Don't get Mad, get Real!

AngryWhen I try to temper my temper when I have sharp feelings, I find that my fury only festers. It grows cold, and becomes a wall between me and someone else.

Anger is bright -- hot and present. When I pretend that I don't feel it (because, for whatever reason, it's the emotion we feel we need to justify in order to have), I become resentful and tired.

It take a lot of effort to contain that kind of energy.

What's up with our need to justify anger, anyway? We never feel that we have to substantiate our feelings of joy or glee. We just feel them and express them. And that's good. When we do the same with anger . . . that's "drama"!!

I find that if I'm honest when I'm mad; if I say what I feel in the moment, then I'm upfront and there's no guessing games. I'm direct, assertive, sometimes aggressive (and most definitely dramatic) when I express my anger truthfully. . . but not really mean.            

I get mean when I hold it in; then the anger comes out "sideways" (not clearly communicated and often misdirected). That's useless and hurtful. I don't like that. When my anger is convoluted by lack of expression, I get confused.

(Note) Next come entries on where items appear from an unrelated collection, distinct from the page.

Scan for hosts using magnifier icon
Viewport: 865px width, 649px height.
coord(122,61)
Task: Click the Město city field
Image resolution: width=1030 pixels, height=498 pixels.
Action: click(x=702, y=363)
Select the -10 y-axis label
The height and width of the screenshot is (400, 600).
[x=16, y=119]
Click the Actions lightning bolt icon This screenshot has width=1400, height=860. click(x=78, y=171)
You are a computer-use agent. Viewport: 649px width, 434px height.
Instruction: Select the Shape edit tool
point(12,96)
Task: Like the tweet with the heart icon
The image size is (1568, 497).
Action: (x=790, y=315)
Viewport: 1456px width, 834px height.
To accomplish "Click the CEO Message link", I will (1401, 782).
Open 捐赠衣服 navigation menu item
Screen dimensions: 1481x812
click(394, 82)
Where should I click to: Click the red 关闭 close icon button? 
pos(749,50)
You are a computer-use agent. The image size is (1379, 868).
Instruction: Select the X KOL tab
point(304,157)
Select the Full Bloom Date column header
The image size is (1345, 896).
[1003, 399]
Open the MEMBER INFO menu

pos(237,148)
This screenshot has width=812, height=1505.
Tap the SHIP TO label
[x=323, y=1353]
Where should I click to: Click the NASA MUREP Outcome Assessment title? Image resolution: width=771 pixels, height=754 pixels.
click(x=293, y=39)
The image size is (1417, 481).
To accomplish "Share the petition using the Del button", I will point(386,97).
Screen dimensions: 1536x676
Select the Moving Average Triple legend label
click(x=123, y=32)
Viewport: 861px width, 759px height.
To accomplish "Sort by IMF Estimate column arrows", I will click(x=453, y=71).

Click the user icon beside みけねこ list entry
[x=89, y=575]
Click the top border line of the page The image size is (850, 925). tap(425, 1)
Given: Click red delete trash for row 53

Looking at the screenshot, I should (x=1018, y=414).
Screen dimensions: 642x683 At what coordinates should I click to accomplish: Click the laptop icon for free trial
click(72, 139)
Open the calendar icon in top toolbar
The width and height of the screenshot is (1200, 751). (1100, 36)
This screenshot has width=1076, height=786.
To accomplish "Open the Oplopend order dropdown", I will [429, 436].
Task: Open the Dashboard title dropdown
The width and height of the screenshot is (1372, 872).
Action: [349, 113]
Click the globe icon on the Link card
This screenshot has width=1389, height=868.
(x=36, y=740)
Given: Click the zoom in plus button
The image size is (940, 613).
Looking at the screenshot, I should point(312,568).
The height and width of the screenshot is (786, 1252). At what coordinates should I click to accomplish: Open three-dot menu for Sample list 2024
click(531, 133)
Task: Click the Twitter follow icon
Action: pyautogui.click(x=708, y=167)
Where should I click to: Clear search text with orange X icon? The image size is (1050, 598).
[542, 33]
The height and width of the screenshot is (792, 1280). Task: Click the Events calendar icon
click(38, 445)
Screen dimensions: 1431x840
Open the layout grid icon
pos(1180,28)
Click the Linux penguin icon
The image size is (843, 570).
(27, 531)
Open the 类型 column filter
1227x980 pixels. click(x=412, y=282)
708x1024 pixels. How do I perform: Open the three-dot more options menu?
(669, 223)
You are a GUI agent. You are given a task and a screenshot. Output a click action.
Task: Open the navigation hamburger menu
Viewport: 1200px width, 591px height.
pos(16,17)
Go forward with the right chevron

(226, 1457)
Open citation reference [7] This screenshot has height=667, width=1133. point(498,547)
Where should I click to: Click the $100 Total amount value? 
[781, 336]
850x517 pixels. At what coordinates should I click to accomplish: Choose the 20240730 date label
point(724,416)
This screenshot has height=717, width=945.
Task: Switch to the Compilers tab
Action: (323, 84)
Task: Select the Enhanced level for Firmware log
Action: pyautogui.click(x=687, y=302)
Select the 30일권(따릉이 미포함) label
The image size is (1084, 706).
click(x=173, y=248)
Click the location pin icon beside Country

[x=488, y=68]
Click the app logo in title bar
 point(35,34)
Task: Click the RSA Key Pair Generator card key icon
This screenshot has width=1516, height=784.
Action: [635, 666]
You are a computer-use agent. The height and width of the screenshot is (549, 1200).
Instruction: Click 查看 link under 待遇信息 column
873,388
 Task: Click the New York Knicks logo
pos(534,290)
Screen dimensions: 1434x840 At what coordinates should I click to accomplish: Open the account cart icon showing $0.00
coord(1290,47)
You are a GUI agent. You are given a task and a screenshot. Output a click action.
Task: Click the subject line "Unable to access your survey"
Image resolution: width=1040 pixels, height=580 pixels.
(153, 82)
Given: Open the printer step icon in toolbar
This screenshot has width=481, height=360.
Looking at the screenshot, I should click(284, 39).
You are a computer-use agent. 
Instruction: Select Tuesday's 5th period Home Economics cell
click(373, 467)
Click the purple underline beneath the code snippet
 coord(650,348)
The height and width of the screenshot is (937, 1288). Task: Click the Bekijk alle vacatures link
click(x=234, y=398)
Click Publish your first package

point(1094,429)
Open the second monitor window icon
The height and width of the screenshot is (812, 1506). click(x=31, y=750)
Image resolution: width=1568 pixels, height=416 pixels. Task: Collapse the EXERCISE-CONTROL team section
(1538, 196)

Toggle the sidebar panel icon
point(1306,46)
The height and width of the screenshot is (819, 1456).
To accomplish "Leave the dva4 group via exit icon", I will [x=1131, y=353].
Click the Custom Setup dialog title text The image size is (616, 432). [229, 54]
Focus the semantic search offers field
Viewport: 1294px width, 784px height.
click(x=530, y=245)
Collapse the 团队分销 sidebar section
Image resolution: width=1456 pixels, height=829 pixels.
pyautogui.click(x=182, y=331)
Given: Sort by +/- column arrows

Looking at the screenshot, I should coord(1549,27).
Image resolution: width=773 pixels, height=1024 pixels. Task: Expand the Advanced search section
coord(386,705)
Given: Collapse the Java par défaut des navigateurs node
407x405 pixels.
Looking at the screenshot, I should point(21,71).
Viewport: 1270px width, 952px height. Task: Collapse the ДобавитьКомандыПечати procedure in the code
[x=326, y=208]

I become more concerned about trying to "control" my anger than getting the information I could acquire from experiencing and candidly expressing it.

Plus, this "controlling" effort takes me out of the moment and drains me.

I personally think we'd all do better to treat every emotion equitably; with respect, value and eloquent expression. . . even (especially) anger.

I've noticed that if I pay attention to what I feel, there is always wisdom in my madness.